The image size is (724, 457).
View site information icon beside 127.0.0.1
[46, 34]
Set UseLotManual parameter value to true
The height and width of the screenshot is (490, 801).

● ● ● ●

**BRIEF:** Return the whole listing, word for word.

**WRITTEN RESPONSE:**
The image size is (724, 457).
View site information icon beside 127.0.0.1
[46, 34]
Set UseLotManual parameter value to true
The height and width of the screenshot is (490, 801).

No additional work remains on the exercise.